Physicians will have to be able to counsel their patients about these cases and give them an accurate estimate of residual risk.
Gregg is able to provide the necessary genetic counseling to his own patients himself because he is board certified in genetics and has one genetic counselor on staff.
Currently, he said that he is working on building a standardized process by which the test is provided and counseling is given. Initially, the process will be designed for patients from consanguineous relationships because those are "uniquely fitted for this kind of carrier screening," since the fetus is at an increased risk, he said. The process could then be broadened out to a wider population.
Moving forward, Gregg said that guidelines from professional organizations like ACOG and ACMG will be important for determining how the tests enter the clinic more broadly and for what conditions they screen.
For instance, he'd like to see companies be required to give detailed information about the genes and disorders that are included on the tests, and why they've included the specific genes or mutations, and what is missing from the test and why.

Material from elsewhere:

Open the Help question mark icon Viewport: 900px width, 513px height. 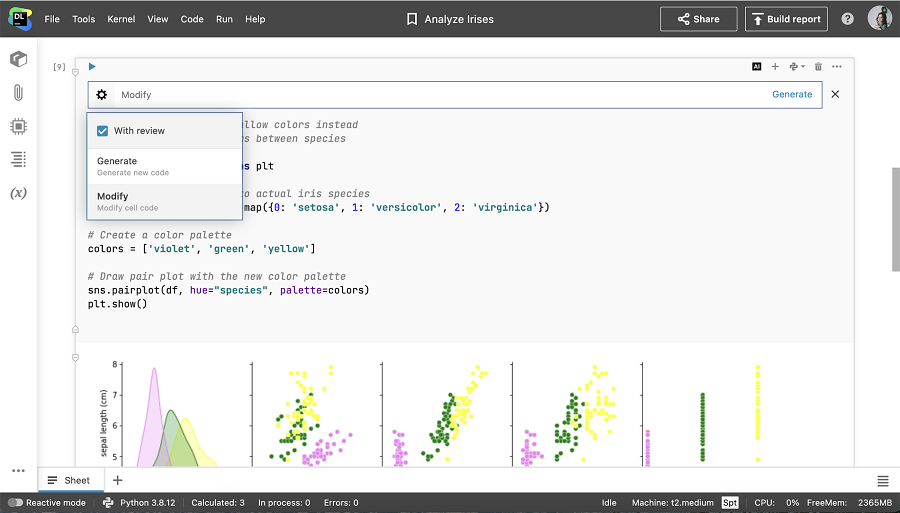[848, 19]
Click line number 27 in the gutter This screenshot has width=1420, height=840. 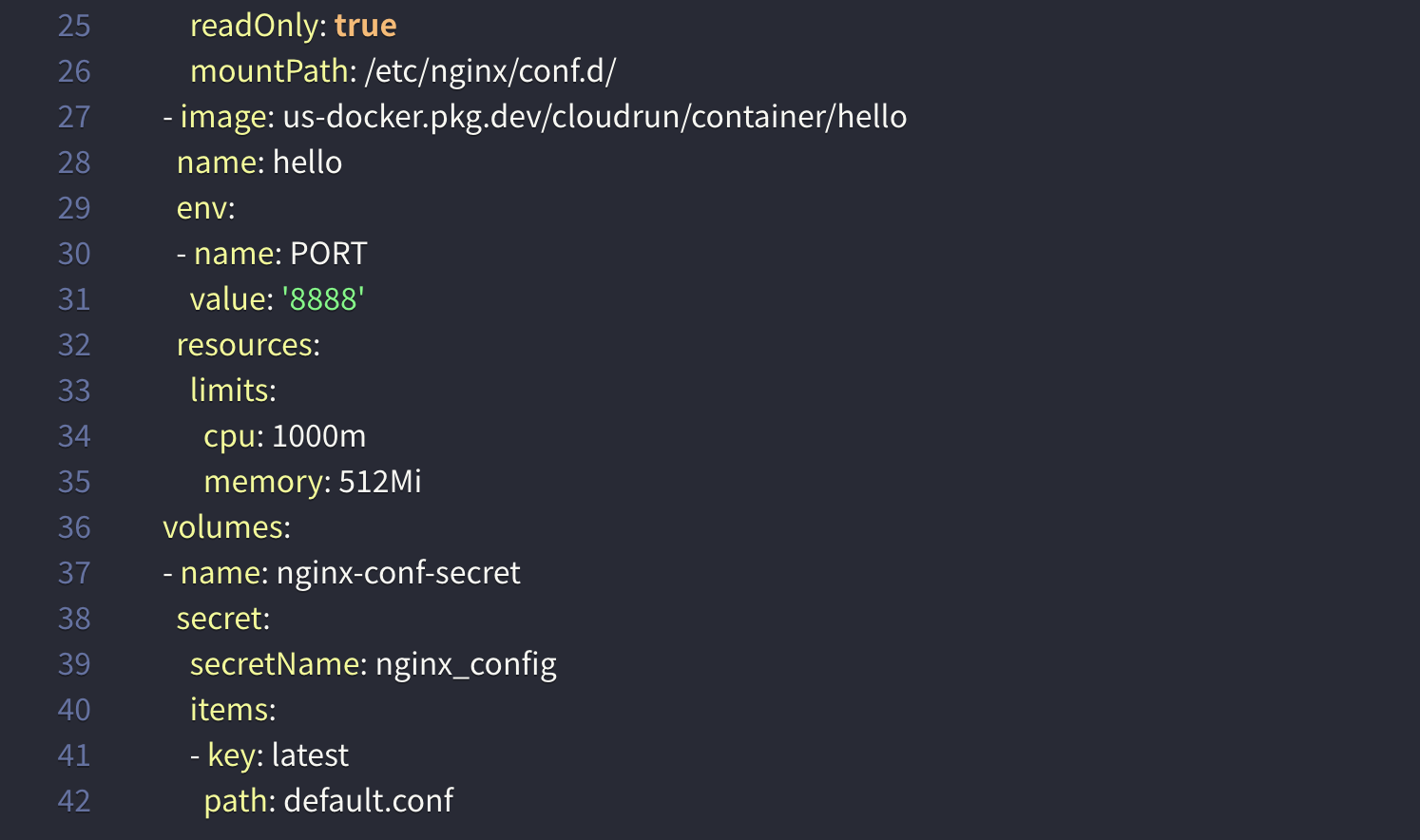74,117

Currently, "companies could put anything they want on the panel," he said. "We need to have criteria by which certain conditions are put on the panel. And not only conditions, but the genes that cause the conditions and the mutations that are associated with those genes that cause the conditions."
Similar questions will also need to be asked for noninvasive prenatal tests. One issue that has already come up is that sometimes the test will indicate an abnormality, but the abnormality will not be in the fetus itself.

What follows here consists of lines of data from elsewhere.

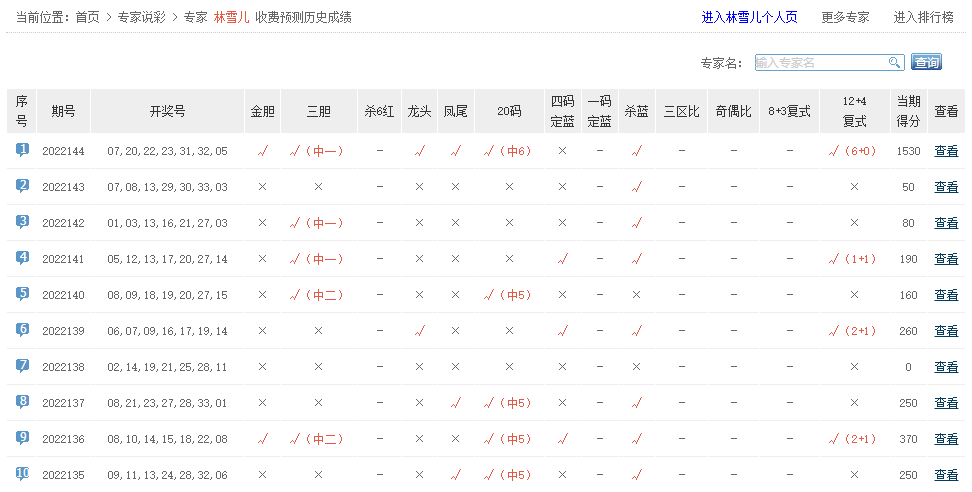This screenshot has width=972, height=492.
Task: Open 查看 link for period 2022135
Action: coord(945,475)
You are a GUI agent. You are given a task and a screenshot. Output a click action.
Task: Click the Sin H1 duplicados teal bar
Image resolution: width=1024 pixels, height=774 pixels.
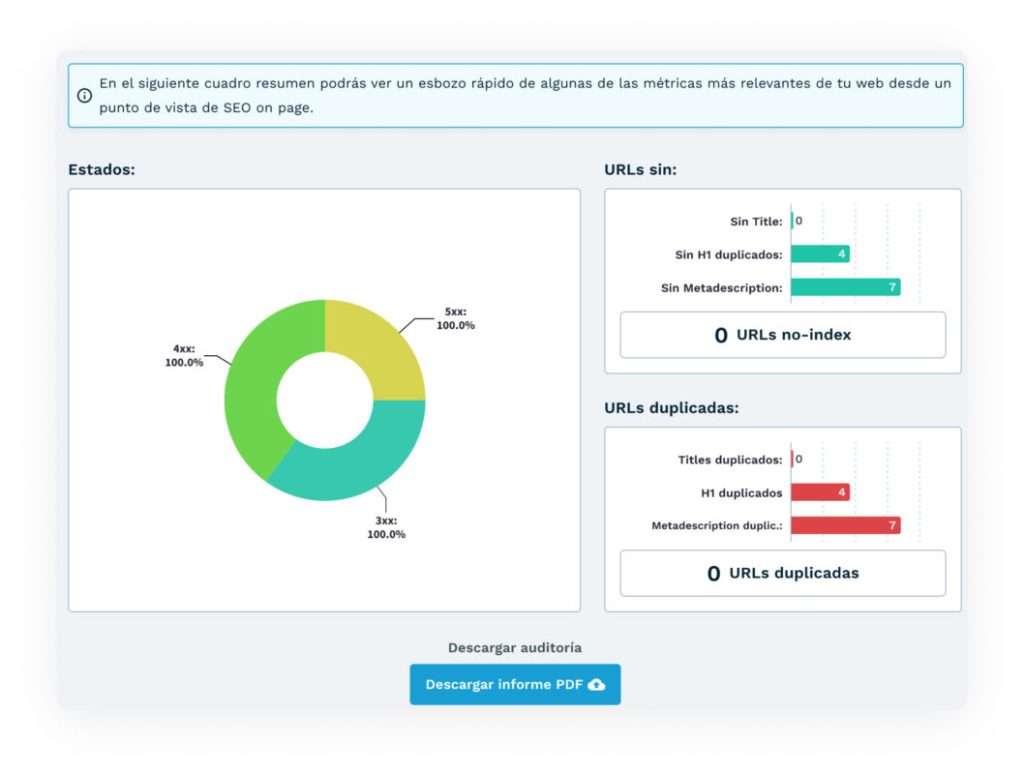820,254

"There's the possibility of detecting abnormalities in the mother or a demised twin," Bianchi noted. There's already one published example of this happening, she said, citing a recent Prenatal Diagnosis study in which a noninvasive test for a chromosomal abnormality came up positive for the fetus, but it turned out that the mother had an extra X chromosome. The disorder displays variable phenotypes, and the mother did not know she had this disorder and only showed very mild symptoms.
The concern with such findings is that "women are not always getting sophisticated pre-test counseling," she said. "They need to be aware that the test can find genetic abnormalities in the woman herself, not only the fetus."
These findings, while rare, will only increase as the tests become available to not just women with high-risk pregnancies, but to all women.
Another important, and still largely under-studied, aspect of these tests is how they will affect the cost of healthcare. Sequencing-based prenatal tests that screen for fetal aneuploidies currently run between $795 and $2,900.
In a study sponsored by Verinata and published in the Journal of Managed Care Medicine last year, researchers found that introducing the company's Verifi test as a follow-up test to initial screening would result in a modest 1 percent reduction in healthcare costs.
Ariosa has also said that in its economic analyses, introducing its test among a high-risk population would result in savings if the test was priced at less than $1,000. Ariosa's test costs $795.
However, studies are also needed on the economic consequence of introducing the tests in an average-risk population. This could potentially result in increased costs because of the potential need for increased follow-up testing.
Gregg said that the same holds true for carrier screening. While the price of an expanded screening test is clearly more efficient than testing one gene at a time, there is the potential for that "inexpensive test to lead to more costly healthcare" in the form of increased follow-up testing to confirm results and genetic counseling, he added.
Despite these barriers, sequencing is already having an impact on prenatal testing and carrier screening, and as the cost of sequencing goes down, companies will only continue to expand the number of disorders for which they can screen.